42 Movie: Why Hollywood Loves Sports Stories (Even Though It Never Does Them Quite Right)

Culture

It is no coincidence that the Jackie Robinson biopic, 42: The True Story of An American Legend, opens in April, the same month that major league baseball returns; it is what is called synergy. The trailer for 42 – a textbook example of contemporary Hollywood trailer technique – is a good place to prompt some examination of the relationship between Hollywood and sports stories. From this trailer I see what I would expect from a Hollywood telling of the story of Jackie Robinson, the first African-American to play in Major League Baseball: pounding musical motif, memorable phrases (“You will remember me.”), a distinctly contemporary, digital rendering of 1947 Brooklyn, and even a Jay-Z track (I love Jay-Z; the track kills in the trailer). To clarify, the trailer is filled to the brim with markers of the contemporary Hollywood style, which above all aim to support a clear, unambiguous narrative that appeals to a mass audience.

Thus, it seems like the story of Jackie Robinson is perfect for Hollywood. 42 brings to mind recent successful true stories about race, sport, and overcoming the odds (see The Blind Side or Remember the Titans). Furthermore, Hollywood has had some success in creating successful films that revolve around baseball in particular: consider The Natural, Field of Dreams, or Bull Durham. But even though Hollywood loves sports stories, all of these stories are about something more than just the game that is played on the field.
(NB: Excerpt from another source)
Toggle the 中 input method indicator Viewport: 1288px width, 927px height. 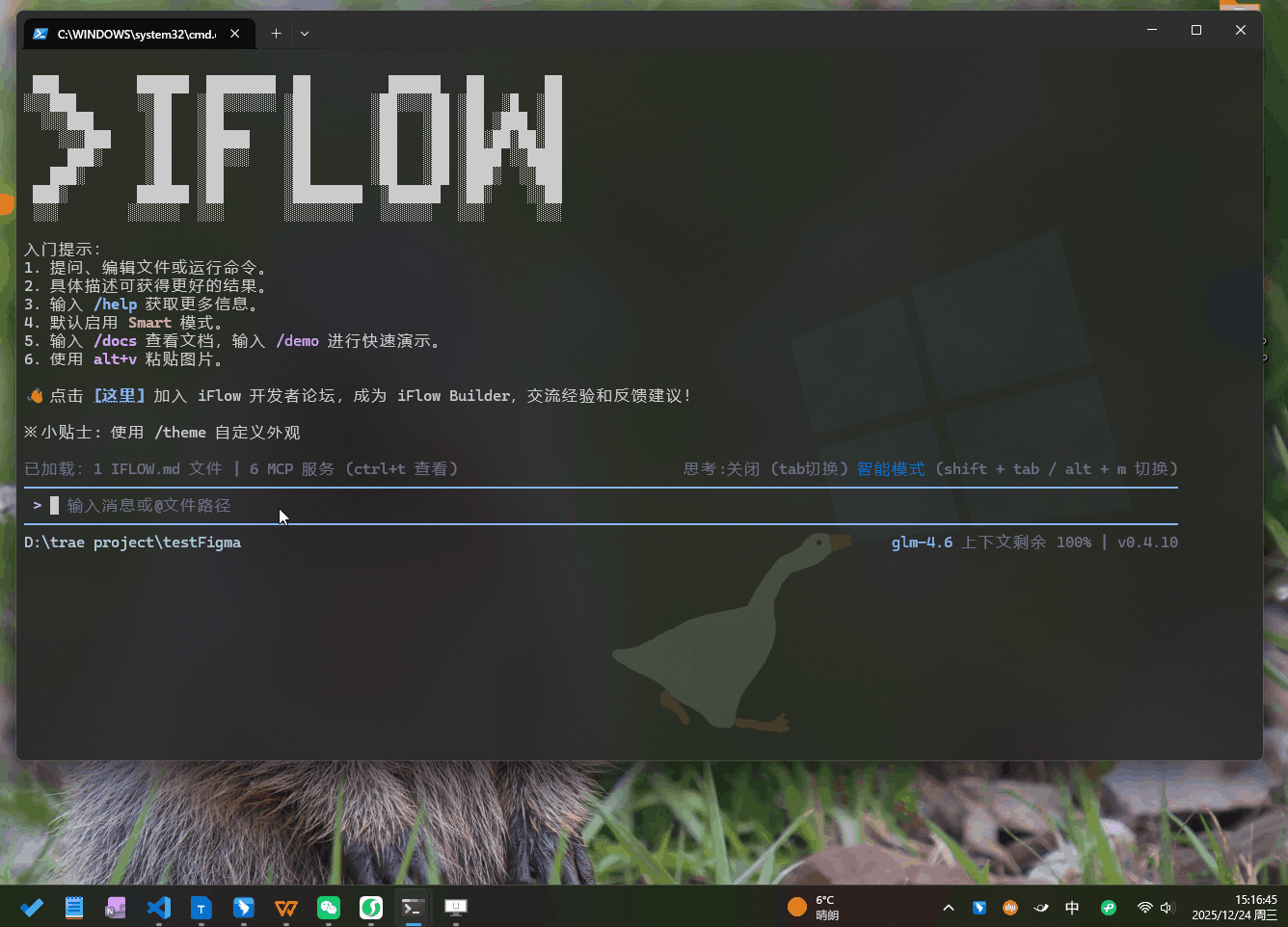point(1072,908)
As the trailer for 42 emphasizes, the narrative is about more than sport; Jackie Robinson was as, or more, important for shattering racial barriers than baseball records. So, while it would seem that both Hollywood and sports are a great match, the narrative drives behind each are not equal.

The love of sport is on one level fundamentally driven by the human love of narrative. Narrative is established by the attribution of causes to effects, and to the tracking of those causes and effects through time. In baseball, for example, each play, each pitch, each swing of the bat is a narrative event that can have a multiple of outcomes. Each outcome determines the next outcome and so on and so forth. The excitement in sports is partly the tension between the unknown of each event and the familiarity of players and teams and what we know. Underdog stories are popular in sport because they embody the extreme of this interplay between known limitations and the seemingly infinite possibilities of each event. Hollywood knows this on a certain level, which is why underdog stories – like The Rookie or Miracle – continue to get made.
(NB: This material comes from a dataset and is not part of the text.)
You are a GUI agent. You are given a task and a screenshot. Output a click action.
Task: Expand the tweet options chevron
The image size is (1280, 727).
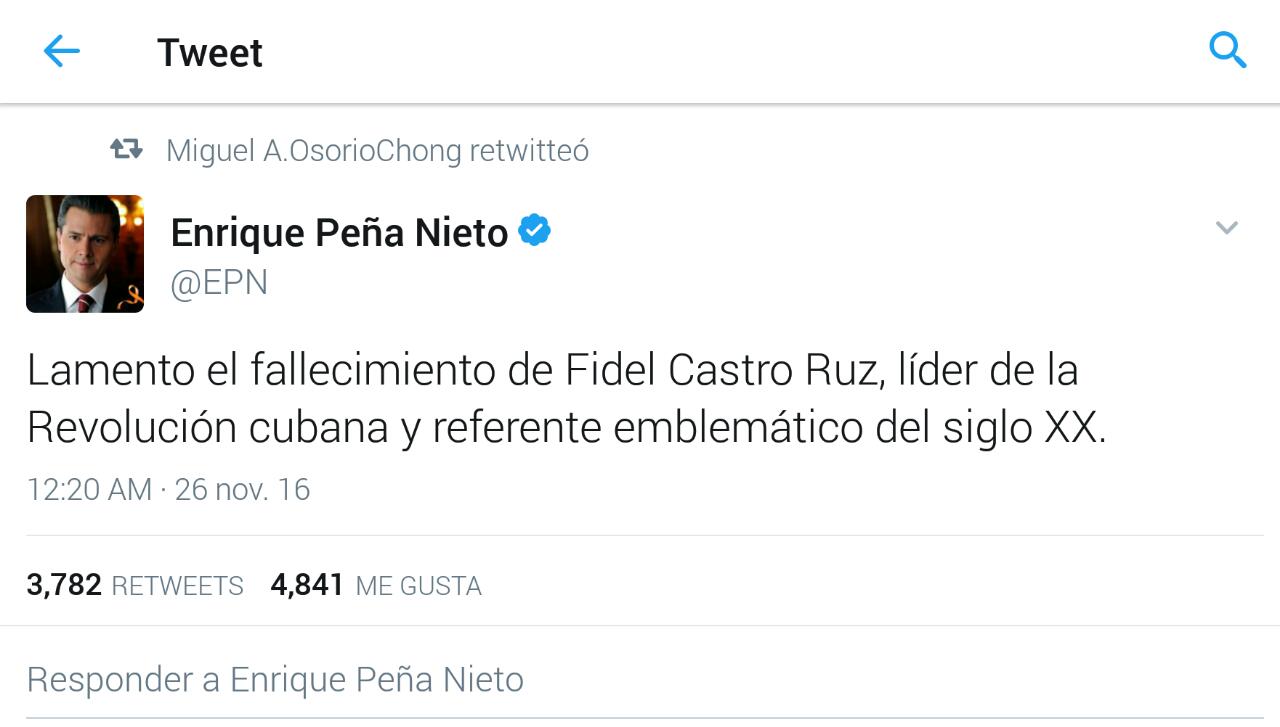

But remember earlier when I said that Hollywood’s MO is also clear, unambiguous narratives? Since the kind of scripted cinema that is most popular in Hollywood tends to eliminate the uncertainty of the unexpected outcome (e.g. you know the “good guy” will win), this creates a site of tension between Hollywood and sport narratives. Thus, Hollywood most often relies on “true stories” and the kind of sports stories where the character athletes are direct causal agents on and off the field. The pleasure is in the retelling of a great game or celebration of a milestone. Another common outcome is that the sports drama takes backseat to off the field drama. Bull Durham is most notable as a romance. The Hollywood sports film is a film that ideally appeals to more than just fans of the game. Sport becomes the framing device for a story that is ultimately about more than sport.

What might an alternative sport film look like? A film that was interested in the mechanics and actual athleticism of the game might lack the kind of narrative with clear causal agents that Hollywood audiences prefer. Not all sport is clear and some sports have so many simultaneous actions going on that not even fans can agree what is driving the outcomes.

Perhaps something like the documentary Zidane: A 21st Century Portrait might offer an alternative. It follows Zinedine Zidane, the famous French footballer (soccer for N. Americans), during a single game in 2005 between Real Madrid and Villareal. Seventeen cameras track his movements. The aesthetic pleasure is as much in watching Zidane’s play style and movements on the field. Or perhaps NFL Films might offer another possibility. The in-house film production company films all NFL games and is skilled at drawing out the inherent drama of the game itself. As critic Matt Zoller Seitz has written, they can “make even a tedious stalemate seem as momentous as the battle for the Alamo.” While the film techniques NFL Films utilizes (slow motion, multiple camera angles, strong musical scores) are not uncommon in Hollywood, the techniques are used to highlight the sport itself.

However, even a weekend NFL telecast or MLB game shows that Hollywood style has become a huge part of the game. Hollywood has colonized sport and more and more sport coverage follows the dictum to find the strongest narrative. That means focusing on athletes as narrative agents, both in crafting an on-field narrative or an off-field one, signing big contracts and dating beautiful women. Look at the attention focused on trade deadlines and drafts and we can see the narratives being crafted by P.R. agents and broadcasters. Both sports and movies are now essential parts of the global media machine. It makes sense that they would borrow from each other in their quest to expand their reach. Perhaps, in a reversal of the idea that Hollywood loves sports stories, I might suggest in the end that, equally, sports have learned from Hollywood and that sports loves Hollywood.